Direction >>
Return every one of the following records word for word, changing nothing.

Data for this exercise >>
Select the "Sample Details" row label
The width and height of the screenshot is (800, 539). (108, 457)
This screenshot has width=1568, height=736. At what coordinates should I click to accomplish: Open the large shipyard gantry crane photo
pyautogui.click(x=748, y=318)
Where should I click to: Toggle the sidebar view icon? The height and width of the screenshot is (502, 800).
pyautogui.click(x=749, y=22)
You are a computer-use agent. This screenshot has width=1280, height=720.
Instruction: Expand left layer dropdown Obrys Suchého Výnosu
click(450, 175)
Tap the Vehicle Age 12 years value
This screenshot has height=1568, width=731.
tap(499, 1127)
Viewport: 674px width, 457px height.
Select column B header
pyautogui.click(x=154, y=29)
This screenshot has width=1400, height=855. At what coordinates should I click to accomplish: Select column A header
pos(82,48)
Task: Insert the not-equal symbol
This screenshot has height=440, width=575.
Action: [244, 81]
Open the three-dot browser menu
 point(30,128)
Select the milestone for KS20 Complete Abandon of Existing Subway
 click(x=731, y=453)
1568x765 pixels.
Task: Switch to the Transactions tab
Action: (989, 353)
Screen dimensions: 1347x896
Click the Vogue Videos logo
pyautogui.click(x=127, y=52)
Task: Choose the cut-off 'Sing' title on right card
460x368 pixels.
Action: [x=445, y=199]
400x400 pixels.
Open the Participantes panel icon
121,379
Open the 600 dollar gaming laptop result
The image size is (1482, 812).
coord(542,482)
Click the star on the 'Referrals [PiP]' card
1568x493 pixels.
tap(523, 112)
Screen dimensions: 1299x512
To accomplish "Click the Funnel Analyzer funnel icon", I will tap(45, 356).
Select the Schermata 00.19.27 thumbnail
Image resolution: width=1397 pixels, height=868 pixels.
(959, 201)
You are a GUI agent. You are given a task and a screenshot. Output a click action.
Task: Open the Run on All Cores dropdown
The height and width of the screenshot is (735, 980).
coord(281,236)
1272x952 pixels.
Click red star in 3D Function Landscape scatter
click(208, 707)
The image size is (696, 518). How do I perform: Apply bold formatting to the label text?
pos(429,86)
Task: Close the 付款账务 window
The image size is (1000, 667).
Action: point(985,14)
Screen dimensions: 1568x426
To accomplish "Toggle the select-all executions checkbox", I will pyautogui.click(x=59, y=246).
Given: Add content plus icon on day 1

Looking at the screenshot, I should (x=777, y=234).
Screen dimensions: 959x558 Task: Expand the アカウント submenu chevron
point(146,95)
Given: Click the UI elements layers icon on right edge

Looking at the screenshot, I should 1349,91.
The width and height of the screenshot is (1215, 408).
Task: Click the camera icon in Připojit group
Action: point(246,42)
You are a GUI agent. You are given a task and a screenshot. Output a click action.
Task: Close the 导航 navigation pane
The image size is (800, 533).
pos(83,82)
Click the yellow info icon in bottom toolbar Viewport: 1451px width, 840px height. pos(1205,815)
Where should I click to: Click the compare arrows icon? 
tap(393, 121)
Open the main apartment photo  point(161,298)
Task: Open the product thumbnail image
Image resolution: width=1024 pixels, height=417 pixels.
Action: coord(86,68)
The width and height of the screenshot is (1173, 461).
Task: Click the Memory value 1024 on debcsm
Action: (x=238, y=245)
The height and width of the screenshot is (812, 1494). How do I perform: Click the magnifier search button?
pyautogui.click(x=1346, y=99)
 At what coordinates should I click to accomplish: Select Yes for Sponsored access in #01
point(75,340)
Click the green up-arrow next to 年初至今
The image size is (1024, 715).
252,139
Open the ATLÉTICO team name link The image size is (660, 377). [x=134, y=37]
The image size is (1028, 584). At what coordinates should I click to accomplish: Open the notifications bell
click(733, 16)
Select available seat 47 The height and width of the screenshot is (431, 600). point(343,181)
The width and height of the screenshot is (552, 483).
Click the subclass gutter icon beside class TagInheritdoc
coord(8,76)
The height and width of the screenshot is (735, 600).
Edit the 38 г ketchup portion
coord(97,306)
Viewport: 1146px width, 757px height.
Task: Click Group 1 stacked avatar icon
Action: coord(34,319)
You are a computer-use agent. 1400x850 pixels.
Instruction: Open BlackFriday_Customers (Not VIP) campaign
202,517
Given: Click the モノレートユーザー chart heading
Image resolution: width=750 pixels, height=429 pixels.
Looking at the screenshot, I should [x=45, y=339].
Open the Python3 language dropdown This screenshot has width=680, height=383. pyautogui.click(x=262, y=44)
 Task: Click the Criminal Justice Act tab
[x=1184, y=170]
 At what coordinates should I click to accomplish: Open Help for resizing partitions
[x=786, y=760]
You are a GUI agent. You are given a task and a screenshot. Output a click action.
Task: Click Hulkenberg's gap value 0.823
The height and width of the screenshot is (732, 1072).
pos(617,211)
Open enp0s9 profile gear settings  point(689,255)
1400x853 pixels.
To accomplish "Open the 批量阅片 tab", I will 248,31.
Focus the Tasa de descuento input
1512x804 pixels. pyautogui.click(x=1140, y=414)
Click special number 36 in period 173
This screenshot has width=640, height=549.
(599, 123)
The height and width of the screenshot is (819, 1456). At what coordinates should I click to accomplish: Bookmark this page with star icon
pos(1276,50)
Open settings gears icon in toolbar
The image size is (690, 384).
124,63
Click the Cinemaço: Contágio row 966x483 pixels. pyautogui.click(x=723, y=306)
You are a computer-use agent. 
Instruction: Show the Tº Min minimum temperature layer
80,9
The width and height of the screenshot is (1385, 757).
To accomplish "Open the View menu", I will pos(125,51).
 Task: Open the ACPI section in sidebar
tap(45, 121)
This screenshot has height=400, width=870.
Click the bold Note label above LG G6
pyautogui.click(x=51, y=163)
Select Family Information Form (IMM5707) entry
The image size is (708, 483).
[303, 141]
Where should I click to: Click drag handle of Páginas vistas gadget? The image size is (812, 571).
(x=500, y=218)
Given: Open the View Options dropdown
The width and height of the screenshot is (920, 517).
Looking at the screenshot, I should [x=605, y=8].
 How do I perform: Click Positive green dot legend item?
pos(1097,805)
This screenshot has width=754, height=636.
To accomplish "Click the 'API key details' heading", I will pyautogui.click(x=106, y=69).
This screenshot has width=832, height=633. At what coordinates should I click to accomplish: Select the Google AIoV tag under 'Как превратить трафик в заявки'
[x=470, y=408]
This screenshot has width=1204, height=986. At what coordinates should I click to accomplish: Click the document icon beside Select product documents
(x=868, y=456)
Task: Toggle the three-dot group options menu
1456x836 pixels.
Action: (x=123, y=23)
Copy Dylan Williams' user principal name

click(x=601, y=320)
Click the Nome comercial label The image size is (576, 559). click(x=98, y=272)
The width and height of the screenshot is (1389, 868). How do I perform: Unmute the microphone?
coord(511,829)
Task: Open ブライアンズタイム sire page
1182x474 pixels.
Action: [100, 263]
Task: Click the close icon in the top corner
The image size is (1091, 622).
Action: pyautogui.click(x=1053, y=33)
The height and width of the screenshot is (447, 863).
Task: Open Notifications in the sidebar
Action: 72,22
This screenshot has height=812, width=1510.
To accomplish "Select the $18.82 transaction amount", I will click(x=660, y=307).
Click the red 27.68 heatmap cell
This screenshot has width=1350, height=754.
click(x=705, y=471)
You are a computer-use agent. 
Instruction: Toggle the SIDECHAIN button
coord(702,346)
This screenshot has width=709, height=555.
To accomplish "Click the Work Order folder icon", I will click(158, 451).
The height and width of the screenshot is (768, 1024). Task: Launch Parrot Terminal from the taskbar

Reply to the exercise >>
Select the "Sample Details" row label
The width and height of the screenshot is (800, 539). (108, 457)
This screenshot has width=1568, height=736. At what coordinates should I click to accomplish: Open the large shipyard gantry crane photo
pyautogui.click(x=748, y=318)
Where should I click to: Toggle the sidebar view icon? The height and width of the screenshot is (502, 800).
pyautogui.click(x=749, y=22)
You are a computer-use agent. This screenshot has width=1280, height=720.
Instruction: Expand left layer dropdown Obrys Suchého Výnosu
click(450, 175)
Tap the Vehicle Age 12 years value
This screenshot has height=1568, width=731.
tap(499, 1127)
Viewport: 674px width, 457px height.
Select column B header
pyautogui.click(x=154, y=29)
This screenshot has width=1400, height=855. At what coordinates should I click to accomplish: Select column A header
pos(82,48)
Task: Insert the not-equal symbol
This screenshot has height=440, width=575.
Action: [244, 81]
Open the three-dot browser menu
 point(30,128)
Select the milestone for KS20 Complete Abandon of Existing Subway
 click(x=731, y=453)
1568x765 pixels.
Task: Switch to the Transactions tab
Action: (989, 353)
Screen dimensions: 1347x896
Click the Vogue Videos logo
pyautogui.click(x=127, y=52)
Task: Choose the cut-off 'Sing' title on right card
460x368 pixels.
Action: [x=445, y=199]
400x400 pixels.
Open the Participantes panel icon
121,379
Open the 600 dollar gaming laptop result
The image size is (1482, 812).
coord(542,482)
Click the star on the 'Referrals [PiP]' card
1568x493 pixels.
tap(523, 112)
Screen dimensions: 1299x512
To accomplish "Click the Funnel Analyzer funnel icon", I will tap(45, 356).
Select the Schermata 00.19.27 thumbnail
Image resolution: width=1397 pixels, height=868 pixels.
(959, 201)
You are a GUI agent. You are given a task and a screenshot. Output a click action.
Task: Open the Run on All Cores dropdown
The height and width of the screenshot is (735, 980).
coord(281,236)
1272x952 pixels.
Click red star in 3D Function Landscape scatter
click(208, 707)
The image size is (696, 518). How do I perform: Apply bold formatting to the label text?
pos(429,86)
Task: Close the 付款账务 window
The image size is (1000, 667).
Action: point(985,14)
Screen dimensions: 1568x426
To accomplish "Toggle the select-all executions checkbox", I will pyautogui.click(x=59, y=246).
Given: Add content plus icon on day 1

Looking at the screenshot, I should (x=777, y=234).
Screen dimensions: 959x558 Task: Expand the アカウント submenu chevron
point(146,95)
Given: Click the UI elements layers icon on right edge

Looking at the screenshot, I should 1349,91.
The width and height of the screenshot is (1215, 408).
Task: Click the camera icon in Připojit group
Action: point(246,42)
You are a GUI agent. You are given a task and a screenshot. Output a click action.
Task: Close the 导航 navigation pane
The image size is (800, 533).
pos(83,82)
Click the yellow info icon in bottom toolbar Viewport: 1451px width, 840px height. pos(1205,815)
Where should I click to: Click the compare arrows icon? 
tap(393, 121)
Open the main apartment photo  point(161,298)
Task: Open the product thumbnail image
Image resolution: width=1024 pixels, height=417 pixels.
Action: coord(86,68)
The width and height of the screenshot is (1173, 461).
Task: Click the Memory value 1024 on debcsm
Action: (x=238, y=245)
The height and width of the screenshot is (812, 1494). How do I perform: Click the magnifier search button?
pyautogui.click(x=1346, y=99)
 At what coordinates should I click to accomplish: Select Yes for Sponsored access in #01
point(75,340)
Click the green up-arrow next to 年初至今
The image size is (1024, 715).
252,139
Open the ATLÉTICO team name link The image size is (660, 377). [x=134, y=37]
The image size is (1028, 584). At what coordinates should I click to accomplish: Open the notifications bell
click(733, 16)
Select available seat 47 The height and width of the screenshot is (431, 600). point(343,181)
The width and height of the screenshot is (552, 483).
Click the subclass gutter icon beside class TagInheritdoc
coord(8,76)
The height and width of the screenshot is (735, 600).
Edit the 38 г ketchup portion
coord(97,306)
Viewport: 1146px width, 757px height.
Task: Click Group 1 stacked avatar icon
Action: coord(34,319)
You are a computer-use agent. 1400x850 pixels.
Instruction: Open BlackFriday_Customers (Not VIP) campaign
202,517
Given: Click the モノレートユーザー chart heading
Image resolution: width=750 pixels, height=429 pixels.
Looking at the screenshot, I should [x=45, y=339].
Open the Python3 language dropdown This screenshot has width=680, height=383. pyautogui.click(x=262, y=44)
 Task: Click the Criminal Justice Act tab
[x=1184, y=170]
 At what coordinates should I click to accomplish: Open Help for resizing partitions
[x=786, y=760]
You are a GUI agent. You are given a task and a screenshot. Output a click action.
Task: Click Hulkenberg's gap value 0.823
The height and width of the screenshot is (732, 1072).
pos(617,211)
Open enp0s9 profile gear settings  point(689,255)
1400x853 pixels.
To accomplish "Open the 批量阅片 tab", I will 248,31.
Focus the Tasa de descuento input
1512x804 pixels. pyautogui.click(x=1140, y=414)
Click special number 36 in period 173
This screenshot has width=640, height=549.
(599, 123)
The height and width of the screenshot is (819, 1456). At what coordinates should I click to accomplish: Bookmark this page with star icon
pos(1276,50)
Open settings gears icon in toolbar
The image size is (690, 384).
124,63
Click the Cinemaço: Contágio row 966x483 pixels. pyautogui.click(x=723, y=306)
You are a computer-use agent. 
Instruction: Show the Tº Min minimum temperature layer
80,9
The width and height of the screenshot is (1385, 757).
To accomplish "Open the View menu", I will pos(125,51).
 Task: Open the ACPI section in sidebar
tap(45, 121)
This screenshot has height=400, width=870.
Click the bold Note label above LG G6
pyautogui.click(x=51, y=163)
Select Family Information Form (IMM5707) entry
The image size is (708, 483).
[303, 141]
Where should I click to: Click drag handle of Páginas vistas gadget? The image size is (812, 571).
(x=500, y=218)
Given: Open the View Options dropdown
The width and height of the screenshot is (920, 517).
Looking at the screenshot, I should [x=605, y=8].
 How do I perform: Click Positive green dot legend item?
pos(1097,805)
This screenshot has width=754, height=636.
To accomplish "Click the 'API key details' heading", I will pyautogui.click(x=106, y=69).
This screenshot has width=832, height=633. At what coordinates should I click to accomplish: Select the Google AIoV tag under 'Как превратить трафик в заявки'
[x=470, y=408]
This screenshot has width=1204, height=986. At what coordinates should I click to accomplish: Click the document icon beside Select product documents
(x=868, y=456)
Task: Toggle the three-dot group options menu
1456x836 pixels.
Action: (x=123, y=23)
Copy Dylan Williams' user principal name

click(x=601, y=320)
Click the Nome comercial label The image size is (576, 559). click(x=98, y=272)
The width and height of the screenshot is (1389, 868). How do I perform: Unmute the microphone?
coord(511,829)
Task: Open ブライアンズタイム sire page
1182x474 pixels.
Action: [100, 263]
Task: Click the close icon in the top corner
The image size is (1091, 622).
Action: pyautogui.click(x=1053, y=33)
The height and width of the screenshot is (447, 863).
Task: Open Notifications in the sidebar
Action: 72,22
This screenshot has height=812, width=1510.
To accomplish "Select the $18.82 transaction amount", I will click(x=660, y=307).
Click the red 27.68 heatmap cell
This screenshot has width=1350, height=754.
click(x=705, y=471)
You are a computer-use agent. 
Instruction: Toggle the SIDECHAIN button
coord(702,346)
This screenshot has width=709, height=555.
To accomplish "Click the Work Order folder icon", I will click(158, 451).
The height and width of the screenshot is (768, 1024). Task: Launch Parrot Terminal from the taskbar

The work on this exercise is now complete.